But, “Unlike almost every other financial regulator, the SEC remains without a consistent funding stream,” SEC Commissioner Luis A. Aguilar said in a May 11 “Statement in Support of Extending a Fiduciary Duty to Broker-Dealers who Provide Investment Advice.” Though the SEC is set to collect an estimated $1.7 billion next year, according to its FY 2011 Congressional Justification, (Justification)–its budget request–it has gotten a fraction of the amount it collects in fees for the past several years. Congress appropriates a dollar amount for SEC each year, and the rest is spent by the federal government. The SEC requested just under $1.3 billion in the Justification for 2011.
In a speech in March at the IA Compliance Best Practices Summit 2010, “A Shared Responsibility: Preserving the Fiduciary Standard,” SEC Commissioner Luis A. Aguilar noted the increase in the number of investment advisors registered with the SEC, from: “6,650 registered advisers managing approximately $18 trillion in 1999, to nearly 11,500 registered advisers managing approximately $33 trillion as of January 2010.”
But, “between fiscal years (FY) 2005 and 2007, the SEC experienced three years of flat or declining budgets, losing 10 percent of its employees and severely hampering key areas such as the agency’s enforcement and examination programs,” according to the Justification. And although the number of RIAs is up by 32%, and there are 67% more broker-dealer branches since 2005, because of the years of budget cuts SEC staff is still under the FY 2005 level by about 1%.
The issue is not simply staff numbers keeping pace with increased numbers of entities that the SEC oversees–it is that the Commission cannot make multi-year budgets for technology and other improvements since the funding is only certain one year at a time.

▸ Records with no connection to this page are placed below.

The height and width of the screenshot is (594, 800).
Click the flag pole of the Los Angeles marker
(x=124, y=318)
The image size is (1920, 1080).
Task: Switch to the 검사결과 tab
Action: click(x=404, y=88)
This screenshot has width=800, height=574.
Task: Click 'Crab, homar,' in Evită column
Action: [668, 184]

Indeed, Aguilar said in a speech, “Protecting Investors by Requiring that Advice-Givers Stay True to the Fiduciary Framework,” in Chicago on April 29: “the single most transformational act that Congress could undertake is to allow the SEC to be self-funded. Unlike almost every other financial regulator, the SEC remains without a consistent funding stream. Self-funding would enable the SEC to set multi-year budgets and respond promptly to our dynamic capital markets, while also maintaining appropriate staffing. Self-funding would allow us to have the resources to keep up with the growth in the industry.”
Even doubling the SEC budget, as the House draft of financial reforms had proposed last spring would have helped, year-over-year, but not long term, if it continued to be a yearly Congressional appropriation. And ,that’s not what eneded up in the Dodd Frank Act.